Property development, the ETTF and flexibility
The estates and technology transformation fund (ETTF) has not provided the level of certainty hoped for; in many cases, property developments to be funded by the ETTF have not moved forward due to uncertainties over when funding might be released for new developments – which, Ben highlights, is tied up, to some extent, in the long-awaited Premise Costs Directions. This, too, will have had an impact on recruitment, retention and succession, where uncertainty generally breeds caution.
The right solution is unclear; the best option is to have in place a flexible plan, Ben advises, a plan that’s as firm as possible for the coming year and which you can make slightly more flexible for the following year – based on what is most likely to happen. In year three, your business plan has to be even more flexible, and capable of change quite quickly, depending on what the NHS and the government decide to do around funding and contracts.

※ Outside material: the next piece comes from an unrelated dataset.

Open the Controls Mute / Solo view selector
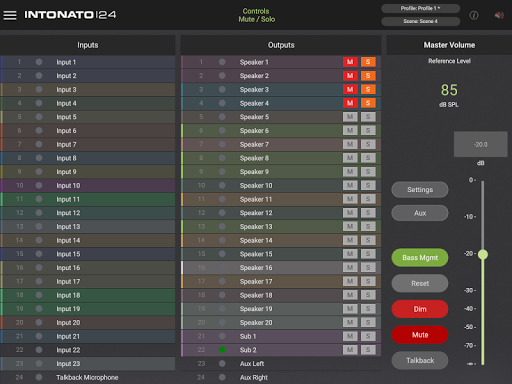The width and height of the screenshot is (512, 384). (x=256, y=15)
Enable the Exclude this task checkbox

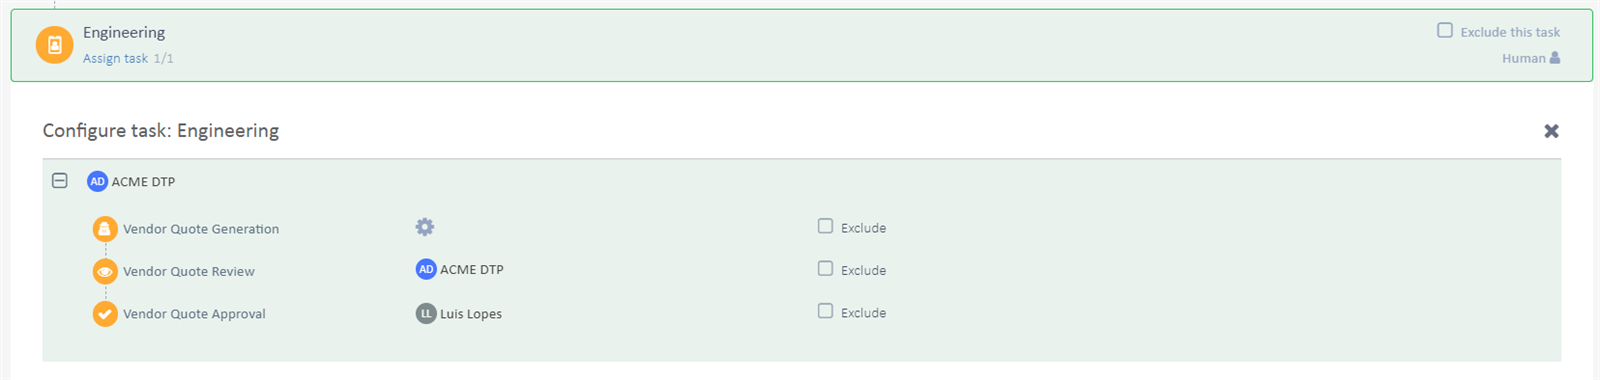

Merging – jump or be pushed?
It’s becoming more pronounced that the there is a move towards larger entities, larger GP practices, working together more, more collaboratively and, in many cases, merging. “I think there’s been a lot of resistance to mergers in some areas but, increasingly, practices are seeing it as the way forward,” Ben observes.
“There’s a lot of concern about the loss of autonomy or, rather, the perception of loss of autonomy, which is stopping some practices from merging. There are concerns about culture, and what the culture of a new partnership might look like, which has stopped some merging. But, the more that do, the more stories will emerge about how successful it can be and how you can actually create something better – and I suspect this will encourage others to explore it.”
However, a merger is not something to be rushed into; it requires careful thought and professional advice from accountants, lawyers and others – as well as recognition that, when embarking on a merger, you are creating something new.
When a merger takes place those involved can’t simply carry on doing what they were before – they’re creating something new, investing in the culture of that new partnership, and learning to work together, and differently, for the future.
“It’s only then that you start to get the merger dividend,” Ben says. However, he adds that the real focus then must be on whether partners can work together, on understanding what the property risks might be of a merger and, also, potential issues around the equalisation of profits. “If those can be overcome – and sometimes it can take some time – a very successful venture can be established,” he says. “It can lead to a sustainable future rather than one steeped in concerns about succession planning and last partner standing.”
Ben suspects that the regulatory standards practices are subject to will continue to rise. “Increasingly, practices will be expected to be fully compliant – certainly if what’s happened in other sectors is true – so, that the regulatory element of the CQC, and its approach to practices, will continue to be a factor.”
While only time can tell what the future holds, as practices continue to grow and become more business-like, they will need to ensure that they have a comprehensive and robust plan for the future – whether that future is as carrying on as you are or merging – and will need to ensure that the right support is in place.